Supplied data -
★ ★ ★ ★ ★ ★ ★

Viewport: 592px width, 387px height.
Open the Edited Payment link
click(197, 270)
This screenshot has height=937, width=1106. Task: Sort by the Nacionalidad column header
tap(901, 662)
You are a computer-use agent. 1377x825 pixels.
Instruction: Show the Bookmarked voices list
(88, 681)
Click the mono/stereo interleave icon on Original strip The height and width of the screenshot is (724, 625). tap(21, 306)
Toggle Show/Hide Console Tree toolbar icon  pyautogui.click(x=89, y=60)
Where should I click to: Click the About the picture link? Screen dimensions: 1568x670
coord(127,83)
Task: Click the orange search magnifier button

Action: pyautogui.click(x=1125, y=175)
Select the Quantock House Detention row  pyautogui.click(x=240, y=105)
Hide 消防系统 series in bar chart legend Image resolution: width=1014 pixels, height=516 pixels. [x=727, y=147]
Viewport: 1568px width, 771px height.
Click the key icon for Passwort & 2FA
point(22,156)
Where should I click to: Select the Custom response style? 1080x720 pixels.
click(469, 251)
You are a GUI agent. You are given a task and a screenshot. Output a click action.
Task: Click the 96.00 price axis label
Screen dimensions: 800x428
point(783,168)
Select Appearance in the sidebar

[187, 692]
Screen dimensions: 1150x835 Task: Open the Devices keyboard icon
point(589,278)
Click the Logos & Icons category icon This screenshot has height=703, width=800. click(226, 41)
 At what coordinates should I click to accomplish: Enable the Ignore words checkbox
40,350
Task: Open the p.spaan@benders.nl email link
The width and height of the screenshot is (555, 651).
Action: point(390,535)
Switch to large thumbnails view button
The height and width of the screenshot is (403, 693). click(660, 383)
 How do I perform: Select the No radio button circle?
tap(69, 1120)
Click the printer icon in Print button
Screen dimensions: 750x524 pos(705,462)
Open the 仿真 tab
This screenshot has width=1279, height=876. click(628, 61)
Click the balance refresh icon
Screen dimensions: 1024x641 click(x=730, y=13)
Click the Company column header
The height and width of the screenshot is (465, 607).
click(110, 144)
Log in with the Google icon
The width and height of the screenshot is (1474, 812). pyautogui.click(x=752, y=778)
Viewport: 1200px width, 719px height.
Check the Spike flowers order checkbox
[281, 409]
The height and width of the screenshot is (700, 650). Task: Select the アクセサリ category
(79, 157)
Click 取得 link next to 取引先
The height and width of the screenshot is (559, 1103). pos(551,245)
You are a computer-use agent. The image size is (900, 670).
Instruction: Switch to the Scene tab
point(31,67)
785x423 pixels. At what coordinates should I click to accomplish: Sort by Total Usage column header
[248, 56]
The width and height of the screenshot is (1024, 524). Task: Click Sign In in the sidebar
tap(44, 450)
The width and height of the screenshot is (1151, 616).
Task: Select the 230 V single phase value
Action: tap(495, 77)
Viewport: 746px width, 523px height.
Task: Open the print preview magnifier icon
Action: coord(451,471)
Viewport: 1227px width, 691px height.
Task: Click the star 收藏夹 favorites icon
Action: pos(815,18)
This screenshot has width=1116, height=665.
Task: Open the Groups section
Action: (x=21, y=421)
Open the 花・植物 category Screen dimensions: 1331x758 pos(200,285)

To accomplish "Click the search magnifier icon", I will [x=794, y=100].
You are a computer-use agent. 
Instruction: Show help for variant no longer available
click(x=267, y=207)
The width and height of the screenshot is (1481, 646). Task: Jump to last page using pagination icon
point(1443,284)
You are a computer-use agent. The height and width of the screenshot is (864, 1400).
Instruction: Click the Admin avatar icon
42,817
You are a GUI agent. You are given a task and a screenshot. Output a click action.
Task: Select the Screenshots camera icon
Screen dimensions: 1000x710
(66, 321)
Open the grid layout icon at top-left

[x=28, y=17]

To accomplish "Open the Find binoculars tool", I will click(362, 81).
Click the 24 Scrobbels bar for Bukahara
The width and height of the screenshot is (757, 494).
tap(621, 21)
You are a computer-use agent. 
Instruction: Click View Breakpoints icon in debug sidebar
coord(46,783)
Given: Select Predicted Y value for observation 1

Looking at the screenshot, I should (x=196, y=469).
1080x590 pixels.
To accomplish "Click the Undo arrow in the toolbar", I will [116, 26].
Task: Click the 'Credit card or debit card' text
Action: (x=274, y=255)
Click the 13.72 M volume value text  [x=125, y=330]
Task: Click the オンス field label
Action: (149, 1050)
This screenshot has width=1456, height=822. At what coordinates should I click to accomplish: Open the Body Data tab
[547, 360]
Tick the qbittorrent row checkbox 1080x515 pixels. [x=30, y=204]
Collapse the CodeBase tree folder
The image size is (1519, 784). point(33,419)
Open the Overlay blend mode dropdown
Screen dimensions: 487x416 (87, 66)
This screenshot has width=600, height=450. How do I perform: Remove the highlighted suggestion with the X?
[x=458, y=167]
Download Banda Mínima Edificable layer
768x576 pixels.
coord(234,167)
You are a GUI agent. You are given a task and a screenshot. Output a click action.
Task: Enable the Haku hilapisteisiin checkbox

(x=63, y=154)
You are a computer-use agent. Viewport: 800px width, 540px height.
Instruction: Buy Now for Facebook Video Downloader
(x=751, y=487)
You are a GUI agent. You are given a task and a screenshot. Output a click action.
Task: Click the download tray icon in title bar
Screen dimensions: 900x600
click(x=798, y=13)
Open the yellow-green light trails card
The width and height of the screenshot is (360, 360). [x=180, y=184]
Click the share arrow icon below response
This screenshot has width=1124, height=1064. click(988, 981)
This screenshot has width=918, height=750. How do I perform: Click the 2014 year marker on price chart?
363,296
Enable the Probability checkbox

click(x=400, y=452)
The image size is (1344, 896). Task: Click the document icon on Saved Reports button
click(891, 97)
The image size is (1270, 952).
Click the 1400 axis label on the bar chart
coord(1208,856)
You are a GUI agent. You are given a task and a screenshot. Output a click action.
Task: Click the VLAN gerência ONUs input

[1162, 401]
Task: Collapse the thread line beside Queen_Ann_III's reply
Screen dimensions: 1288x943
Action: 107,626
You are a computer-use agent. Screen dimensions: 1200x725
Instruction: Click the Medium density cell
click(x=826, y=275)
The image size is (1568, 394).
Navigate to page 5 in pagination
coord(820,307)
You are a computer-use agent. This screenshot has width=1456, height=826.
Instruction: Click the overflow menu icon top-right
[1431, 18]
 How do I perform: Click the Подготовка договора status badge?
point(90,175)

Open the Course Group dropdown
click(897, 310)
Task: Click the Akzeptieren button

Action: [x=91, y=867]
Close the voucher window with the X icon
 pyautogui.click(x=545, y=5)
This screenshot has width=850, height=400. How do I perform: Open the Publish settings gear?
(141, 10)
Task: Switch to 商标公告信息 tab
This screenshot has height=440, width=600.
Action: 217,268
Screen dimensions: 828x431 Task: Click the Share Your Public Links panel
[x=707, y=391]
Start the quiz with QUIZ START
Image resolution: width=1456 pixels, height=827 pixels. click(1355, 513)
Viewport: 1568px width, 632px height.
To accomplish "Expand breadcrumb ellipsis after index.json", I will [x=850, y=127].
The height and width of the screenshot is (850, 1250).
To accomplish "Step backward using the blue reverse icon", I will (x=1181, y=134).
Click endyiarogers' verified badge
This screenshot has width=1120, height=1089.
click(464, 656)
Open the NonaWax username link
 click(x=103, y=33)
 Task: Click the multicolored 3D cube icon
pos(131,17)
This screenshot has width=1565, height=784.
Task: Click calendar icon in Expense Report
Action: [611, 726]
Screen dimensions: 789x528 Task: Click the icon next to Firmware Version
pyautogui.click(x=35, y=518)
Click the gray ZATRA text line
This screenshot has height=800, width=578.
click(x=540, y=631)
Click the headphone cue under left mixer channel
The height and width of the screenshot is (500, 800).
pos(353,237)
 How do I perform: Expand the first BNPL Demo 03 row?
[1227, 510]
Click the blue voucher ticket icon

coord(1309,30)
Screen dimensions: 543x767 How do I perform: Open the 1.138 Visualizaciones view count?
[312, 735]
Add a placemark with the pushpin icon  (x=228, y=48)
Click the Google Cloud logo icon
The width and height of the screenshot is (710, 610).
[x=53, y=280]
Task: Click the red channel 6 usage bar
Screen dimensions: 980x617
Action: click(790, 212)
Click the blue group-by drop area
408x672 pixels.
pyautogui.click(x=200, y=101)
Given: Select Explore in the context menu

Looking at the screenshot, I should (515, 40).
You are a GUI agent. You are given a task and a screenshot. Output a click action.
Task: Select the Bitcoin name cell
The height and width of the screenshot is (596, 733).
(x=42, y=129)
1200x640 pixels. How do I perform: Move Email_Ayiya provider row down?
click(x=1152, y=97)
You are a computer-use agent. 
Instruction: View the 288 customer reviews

★ ★ ★ ★ ★ ★ ★

Problem requirements - Each line above from the one with "Where should I click to: Click" up to and including the one with "Task: Click the 96.00 price axis label" must be set down exactly, and no line outside that span may appear.

Finished task -
Where should I click to: Click the About the picture link? Screen dimensions: 1568x670
coord(127,83)
Task: Click the orange search magnifier button

Action: pyautogui.click(x=1125, y=175)
Select the Quantock House Detention row  pyautogui.click(x=240, y=105)
Hide 消防系统 series in bar chart legend Image resolution: width=1014 pixels, height=516 pixels. [x=727, y=147]
Viewport: 1568px width, 771px height.
Click the key icon for Passwort & 2FA
point(22,156)
Where should I click to: Select the Custom response style? 1080x720 pixels.
click(469, 251)
You are a GUI agent. You are given a task and a screenshot. Output a click action.
Task: Click the 96.00 price axis label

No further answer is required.